All references to the same data should be
1) either immutable or const
or all the references should be
2) either mutable or const (assuming the data was never 
immutable).

Anything else is dangerous.


Surely the compiler should disallow this. It makes it trivial 
to break the type system otherwise.


Casting away immutable can sometimes be necessary (e.g. when 
talking to other languages), so I'm not sure it should be 
disallowed, but it'd be great if it was somehow easier to catch 
these bugs.


Re: immutable promise broken in unions?

2016-01-02 Thread Marc Schütz via Digitalmars-d-learn

On Saturday, 2 January 2016 at 12:08:48 UTC, Meta wrote:

On Saturday, 2 January 2016 at 12:07:31 UTC, John Colvin wrote:
You are manually breaking immutable by making a union of 
immutable and mutable data and then writing to the mutable 
reference. This is roughly equivalent to casting away 
immutable and then writing to the reference. It's a bug in 
your code.


All references to the same data should be
1) either immutable or const
or all the references should be
2) either mutable or const (assuming the data was never 
immutable).

Anything else is dangerous.


Surely the compiler should disallow this. It makes it trivial 
to break the type system otherwise.


Right, this is a known bug:
https://issues.dlang.org/show_bug.cgi?id=13537


Re: immutable promise broken in unions?

2016-01-02 Thread John Colvin via Digitalmars-d-learn
On Saturday, 2 January 2016 at 10:04:47 UTC, Shriramana Sharma 
wrote:

import std.stdio;
union EarthLocation
{
struct { immutable double lon, lat, alt; }
double[3] data;
}
void main()
{
EarthLocation d = {data: [4, 5, 6]};
writeln(d.data);
d.data = [1, 2, 3];
writeln(d.data);
}

I get the output:

[4, 5, 6]
[1, 2, 3]

I thought the promise of `immutable` was: never changes, 
whether via this interface or otherwise. How does then the 
above work?


Using DMD 2.0.69.2 on Kubuntu 64 bit.


You are manually breaking immutable by making a union of 
immutable and mutable data and then writing to the mutable 
reference. This is roughly equivalent to casting away immutable 
and then writing to the reference. It's a bug in your code.

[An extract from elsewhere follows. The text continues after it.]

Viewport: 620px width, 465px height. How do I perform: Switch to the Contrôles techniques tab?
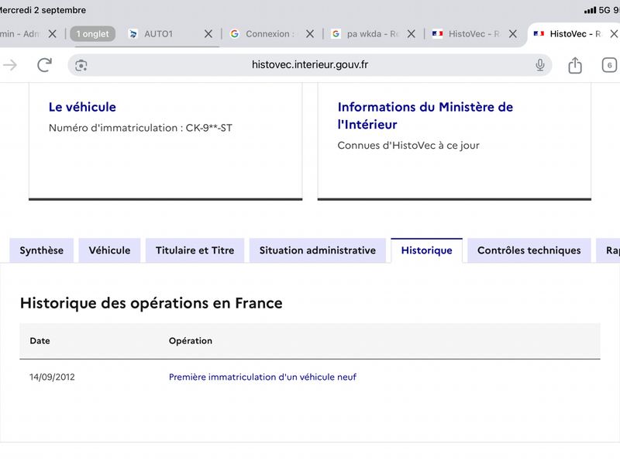click(x=529, y=250)
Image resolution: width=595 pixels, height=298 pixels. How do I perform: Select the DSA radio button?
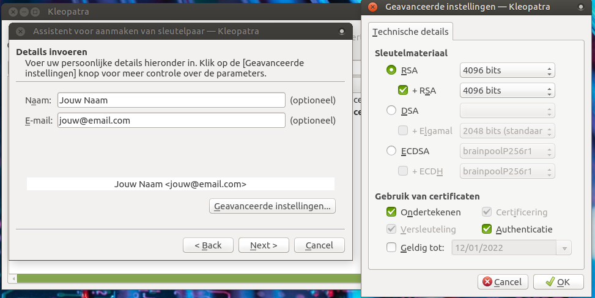[391, 111]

All references to the same data should be
1) either immutable or const
or all the references should be
2) either mutable or const (assuming the data was never 
immutable).

Anything else is dangerous.


Re: immutable promise broken in unions?

2016-01-02 Thread Meta via Digitalmars-d-learn

On Saturday, 2 January 2016 at 12:07:31 UTC, John Colvin wrote:
You are manually breaking immutable by making a union of 
immutable and mutable data and then writing to the mutable 
reference. This is roughly equivalent to casting away immutable 
and then writing to the reference. It's a bug in your code.


All references to the same data should be
1) either immutable or const
or all the references should be
2) either mutable or const (assuming the data was never 
immutable).

Anything else is dangerous.


Surely the compiler should disallow this. It makes it trivial to 
break the type system otherwise.


immutable promise broken in unions?

2016-01-02 Thread Shriramana Sharma via Digitalmars-d-learn
import std.stdio;
union EarthLocation
{
struct { immutable double lon, lat, alt; }
double[3] data;
}
void main()
{
EarthLocation d = {data: [4, 5, 6]};
writeln(d.data);
d.data = [1, 2, 3];
writeln(d.data);
}

I get the output:

[4, 5, 6]
[1, 2, 3]

I thought the promise of `immutable` was: never changes, whether via this 
interface or otherwise. How does then the above work?

Using DMD 2.0.69.2 on Kubuntu 64 bit.